What you should do >> Translate this sentence from the excerpt about the Ed O’Bannon case into Spanish: "The suit alleged that the restrictions constitute an unreasonable restraint on trade in violation of antitrust laws."

::: Excerpt provided

When UCLA basketball star Ed O’Bannon saw his avatar used in an NCAA-branded video game for which he received no compensation, he decided to take action, and agreed to serve as lead plaintiff in a class action challenging NCAA rules prohibiting student-athletes from receiving a share of revenues earned from use of their names, images and likenesses.  The suit alleged that the restrictions constitute an unreasonable restraint on trade in violation of antitrust laws.

On Friday, August 8, 2014, Judge Claudia Wilken of the United States District Court for the Northern District of California issued a groundbreaking decision, agreeing with O’Bannon and the other plaintiffs and granting an injunction prohibiting the NCAA “from enforcing any rules or bylaws that would prohibit its member schools and conferences from offering their FBS football or Division I basketball recruits a limited share of the revenues generated from the use of their names, images and likenesses in addition to a full grant-in-aid.”  The injunction prevents the NCAA from capping payments to student-athletes while in school at an amount below the actual cost of attendance.  The ruling also allows member schools to deposit additional funds into trust to be paid to the athlete when the athlete leaves school or eligibility expires.  Although the NCAA may cap the amount that may be held in trust, the cap cannot be less than $5,000, in 2014 dollars, for every year the athlete is academically eligible to compete.

::::::
::: Information shown

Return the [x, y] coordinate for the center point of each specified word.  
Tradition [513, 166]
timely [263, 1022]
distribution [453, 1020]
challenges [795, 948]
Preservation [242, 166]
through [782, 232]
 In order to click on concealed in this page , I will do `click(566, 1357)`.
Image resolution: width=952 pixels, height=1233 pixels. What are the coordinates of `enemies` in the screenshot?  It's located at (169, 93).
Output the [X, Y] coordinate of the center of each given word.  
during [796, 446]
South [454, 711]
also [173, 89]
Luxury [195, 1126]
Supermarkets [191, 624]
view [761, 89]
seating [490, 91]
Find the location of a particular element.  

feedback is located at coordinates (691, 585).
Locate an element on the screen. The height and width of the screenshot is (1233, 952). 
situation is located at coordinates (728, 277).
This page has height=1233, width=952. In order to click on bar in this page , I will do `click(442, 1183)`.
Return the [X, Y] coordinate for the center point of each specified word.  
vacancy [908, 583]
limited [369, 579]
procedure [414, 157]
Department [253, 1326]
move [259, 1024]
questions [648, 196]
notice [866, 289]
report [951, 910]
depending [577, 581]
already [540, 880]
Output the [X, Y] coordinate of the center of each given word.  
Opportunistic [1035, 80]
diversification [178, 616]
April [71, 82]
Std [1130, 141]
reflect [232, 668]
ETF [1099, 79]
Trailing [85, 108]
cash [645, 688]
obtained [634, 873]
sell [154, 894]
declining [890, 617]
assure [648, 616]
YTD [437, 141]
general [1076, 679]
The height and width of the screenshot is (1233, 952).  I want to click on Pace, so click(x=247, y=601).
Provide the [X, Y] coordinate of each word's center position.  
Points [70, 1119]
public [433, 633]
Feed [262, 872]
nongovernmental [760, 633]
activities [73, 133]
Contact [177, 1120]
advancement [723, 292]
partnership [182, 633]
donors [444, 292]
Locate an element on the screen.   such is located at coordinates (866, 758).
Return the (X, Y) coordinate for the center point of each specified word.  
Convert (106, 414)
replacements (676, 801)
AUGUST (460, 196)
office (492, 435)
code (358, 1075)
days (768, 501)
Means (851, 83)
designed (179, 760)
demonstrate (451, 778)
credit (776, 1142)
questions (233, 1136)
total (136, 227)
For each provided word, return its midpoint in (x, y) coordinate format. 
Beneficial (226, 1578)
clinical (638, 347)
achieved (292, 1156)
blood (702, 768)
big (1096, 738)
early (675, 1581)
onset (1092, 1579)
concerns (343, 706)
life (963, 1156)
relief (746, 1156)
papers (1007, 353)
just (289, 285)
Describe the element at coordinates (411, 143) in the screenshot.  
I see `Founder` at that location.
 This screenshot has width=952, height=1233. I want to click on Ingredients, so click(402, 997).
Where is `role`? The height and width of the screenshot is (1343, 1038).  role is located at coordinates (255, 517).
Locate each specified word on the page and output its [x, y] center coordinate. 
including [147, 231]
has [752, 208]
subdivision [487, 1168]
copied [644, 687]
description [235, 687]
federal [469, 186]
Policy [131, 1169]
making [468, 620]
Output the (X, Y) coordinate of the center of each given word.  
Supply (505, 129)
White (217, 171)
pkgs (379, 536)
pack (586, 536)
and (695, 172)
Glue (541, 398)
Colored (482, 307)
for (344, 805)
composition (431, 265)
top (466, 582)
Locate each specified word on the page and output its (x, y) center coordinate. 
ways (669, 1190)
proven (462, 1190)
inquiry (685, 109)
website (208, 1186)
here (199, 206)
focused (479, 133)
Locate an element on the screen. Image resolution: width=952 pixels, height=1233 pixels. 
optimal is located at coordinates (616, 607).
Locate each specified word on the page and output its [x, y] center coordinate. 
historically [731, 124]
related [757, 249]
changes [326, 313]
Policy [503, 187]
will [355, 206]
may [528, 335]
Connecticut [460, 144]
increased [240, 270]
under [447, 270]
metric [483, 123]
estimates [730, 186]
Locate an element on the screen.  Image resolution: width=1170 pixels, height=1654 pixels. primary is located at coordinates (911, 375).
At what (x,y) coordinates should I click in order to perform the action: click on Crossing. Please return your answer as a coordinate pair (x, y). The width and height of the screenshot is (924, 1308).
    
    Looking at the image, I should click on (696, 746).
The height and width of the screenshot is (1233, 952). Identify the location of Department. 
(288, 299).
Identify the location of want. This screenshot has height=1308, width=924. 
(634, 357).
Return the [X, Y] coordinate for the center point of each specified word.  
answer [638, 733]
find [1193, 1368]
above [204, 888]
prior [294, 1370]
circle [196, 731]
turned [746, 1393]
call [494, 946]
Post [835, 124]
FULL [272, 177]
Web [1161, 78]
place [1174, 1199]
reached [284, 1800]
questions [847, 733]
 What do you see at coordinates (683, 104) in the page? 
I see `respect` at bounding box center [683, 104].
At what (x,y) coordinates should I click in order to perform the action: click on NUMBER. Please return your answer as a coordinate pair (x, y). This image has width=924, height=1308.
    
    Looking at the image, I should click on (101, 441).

::::::

Solution for this problem >> La demanda alegaba que las restricciones constituyen una limitación irrazonable del comercio en violación de las leyes antimonopolio.